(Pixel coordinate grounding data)
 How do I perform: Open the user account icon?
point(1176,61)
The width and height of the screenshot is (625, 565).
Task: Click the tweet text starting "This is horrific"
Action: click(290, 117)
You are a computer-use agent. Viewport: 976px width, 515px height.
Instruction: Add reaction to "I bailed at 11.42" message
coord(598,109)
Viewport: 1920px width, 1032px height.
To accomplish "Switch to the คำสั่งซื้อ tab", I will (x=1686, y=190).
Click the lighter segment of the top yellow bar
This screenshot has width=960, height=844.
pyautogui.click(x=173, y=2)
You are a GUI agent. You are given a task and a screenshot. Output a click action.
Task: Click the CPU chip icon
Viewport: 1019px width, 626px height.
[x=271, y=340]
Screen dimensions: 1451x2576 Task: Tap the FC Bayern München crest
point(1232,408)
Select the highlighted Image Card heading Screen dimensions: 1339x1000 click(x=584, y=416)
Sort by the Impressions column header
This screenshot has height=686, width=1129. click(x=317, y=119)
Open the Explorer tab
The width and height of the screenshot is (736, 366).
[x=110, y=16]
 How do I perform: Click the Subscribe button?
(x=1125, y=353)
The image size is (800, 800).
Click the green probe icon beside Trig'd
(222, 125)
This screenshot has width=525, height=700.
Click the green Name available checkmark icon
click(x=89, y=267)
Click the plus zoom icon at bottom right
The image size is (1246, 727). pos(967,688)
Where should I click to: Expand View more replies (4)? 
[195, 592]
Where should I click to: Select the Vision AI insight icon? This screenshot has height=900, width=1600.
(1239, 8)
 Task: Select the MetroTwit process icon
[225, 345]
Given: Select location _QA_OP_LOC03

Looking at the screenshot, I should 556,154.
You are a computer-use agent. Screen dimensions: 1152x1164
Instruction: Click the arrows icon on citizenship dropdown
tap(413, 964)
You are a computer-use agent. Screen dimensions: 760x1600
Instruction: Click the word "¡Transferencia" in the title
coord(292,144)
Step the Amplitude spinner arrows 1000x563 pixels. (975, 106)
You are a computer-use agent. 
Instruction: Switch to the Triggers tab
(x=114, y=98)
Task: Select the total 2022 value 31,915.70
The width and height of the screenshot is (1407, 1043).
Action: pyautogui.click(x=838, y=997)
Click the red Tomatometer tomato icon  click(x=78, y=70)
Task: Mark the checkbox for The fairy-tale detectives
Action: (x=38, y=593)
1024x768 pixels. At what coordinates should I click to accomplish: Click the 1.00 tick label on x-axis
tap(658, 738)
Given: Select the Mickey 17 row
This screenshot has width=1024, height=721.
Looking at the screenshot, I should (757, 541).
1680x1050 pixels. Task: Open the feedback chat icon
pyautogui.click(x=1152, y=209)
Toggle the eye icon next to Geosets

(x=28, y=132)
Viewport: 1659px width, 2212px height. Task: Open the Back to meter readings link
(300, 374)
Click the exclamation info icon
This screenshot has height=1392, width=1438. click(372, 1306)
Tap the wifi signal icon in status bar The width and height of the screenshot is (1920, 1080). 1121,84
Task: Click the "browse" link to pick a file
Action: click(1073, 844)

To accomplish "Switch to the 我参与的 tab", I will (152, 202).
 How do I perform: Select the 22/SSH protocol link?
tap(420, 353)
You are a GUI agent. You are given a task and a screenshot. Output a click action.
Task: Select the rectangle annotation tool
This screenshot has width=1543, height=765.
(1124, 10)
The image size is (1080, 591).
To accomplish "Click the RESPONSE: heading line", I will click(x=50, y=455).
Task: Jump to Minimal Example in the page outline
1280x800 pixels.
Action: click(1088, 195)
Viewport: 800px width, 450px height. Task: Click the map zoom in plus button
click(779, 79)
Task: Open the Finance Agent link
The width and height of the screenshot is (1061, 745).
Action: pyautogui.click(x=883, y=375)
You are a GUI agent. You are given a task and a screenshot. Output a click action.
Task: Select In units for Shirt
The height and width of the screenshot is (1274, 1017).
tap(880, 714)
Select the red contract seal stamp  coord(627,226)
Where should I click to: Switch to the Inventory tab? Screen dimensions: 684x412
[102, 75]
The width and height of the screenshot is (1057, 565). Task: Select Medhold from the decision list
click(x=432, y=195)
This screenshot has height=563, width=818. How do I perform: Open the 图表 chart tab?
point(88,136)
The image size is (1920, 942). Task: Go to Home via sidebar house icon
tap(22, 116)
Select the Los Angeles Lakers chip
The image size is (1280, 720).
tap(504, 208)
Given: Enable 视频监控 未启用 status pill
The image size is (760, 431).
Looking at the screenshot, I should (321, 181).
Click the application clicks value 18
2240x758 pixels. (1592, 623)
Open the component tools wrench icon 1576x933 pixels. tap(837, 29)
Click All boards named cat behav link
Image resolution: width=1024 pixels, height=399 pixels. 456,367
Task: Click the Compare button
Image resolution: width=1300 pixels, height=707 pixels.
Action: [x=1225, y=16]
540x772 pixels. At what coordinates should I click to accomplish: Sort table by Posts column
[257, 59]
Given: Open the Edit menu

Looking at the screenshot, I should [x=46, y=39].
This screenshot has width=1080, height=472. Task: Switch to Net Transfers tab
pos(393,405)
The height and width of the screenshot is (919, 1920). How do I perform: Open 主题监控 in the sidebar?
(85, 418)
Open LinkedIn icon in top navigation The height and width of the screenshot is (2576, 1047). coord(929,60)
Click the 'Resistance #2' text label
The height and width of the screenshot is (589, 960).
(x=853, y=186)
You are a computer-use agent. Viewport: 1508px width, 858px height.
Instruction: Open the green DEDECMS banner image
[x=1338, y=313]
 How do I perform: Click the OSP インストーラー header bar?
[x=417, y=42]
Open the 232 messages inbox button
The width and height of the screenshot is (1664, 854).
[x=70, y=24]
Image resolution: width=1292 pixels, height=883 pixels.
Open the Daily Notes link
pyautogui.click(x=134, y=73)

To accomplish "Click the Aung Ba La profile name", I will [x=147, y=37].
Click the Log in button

PROBLEM TO WORK ON: Your answer should consist of the lines from the line with "The width and height of the screenshot is (1057, 565)." to the line with "Image resolution: width=1292" above, repeated exactly, both ends included.

EXERCISE SOLUTION:
The width and height of the screenshot is (1057, 565). Task: Select Medhold from the decision list
click(x=432, y=195)
This screenshot has height=563, width=818. How do I perform: Open the 图表 chart tab?
point(88,136)
The image size is (1920, 942). Task: Go to Home via sidebar house icon
tap(22, 116)
Select the Los Angeles Lakers chip
The image size is (1280, 720).
tap(504, 208)
Given: Enable 视频监控 未启用 status pill
The image size is (760, 431).
Looking at the screenshot, I should (321, 181).
Click the application clicks value 18
2240x758 pixels. (1592, 623)
Open the component tools wrench icon 1576x933 pixels. tap(837, 29)
Click All boards named cat behav link
Image resolution: width=1024 pixels, height=399 pixels. 456,367
Task: Click the Compare button
Image resolution: width=1300 pixels, height=707 pixels.
Action: [x=1225, y=16]
540x772 pixels. At what coordinates should I click to accomplish: Sort table by Posts column
[257, 59]
Given: Open the Edit menu

Looking at the screenshot, I should [x=46, y=39].
This screenshot has width=1080, height=472. Task: Switch to Net Transfers tab
pos(393,405)
The height and width of the screenshot is (919, 1920). How do I perform: Open 主题监控 in the sidebar?
(85, 418)
Open LinkedIn icon in top navigation The height and width of the screenshot is (2576, 1047). coord(929,60)
Click the 'Resistance #2' text label
The height and width of the screenshot is (589, 960).
(x=853, y=186)
You are a computer-use agent. Viewport: 1508px width, 858px height.
Instruction: Open the green DEDECMS banner image
[x=1338, y=313]
 How do I perform: Click the OSP インストーラー header bar?
[x=417, y=42]
Open the 232 messages inbox button
The width and height of the screenshot is (1664, 854).
[x=70, y=24]
Image resolution: width=1292 pixels, height=883 pixels.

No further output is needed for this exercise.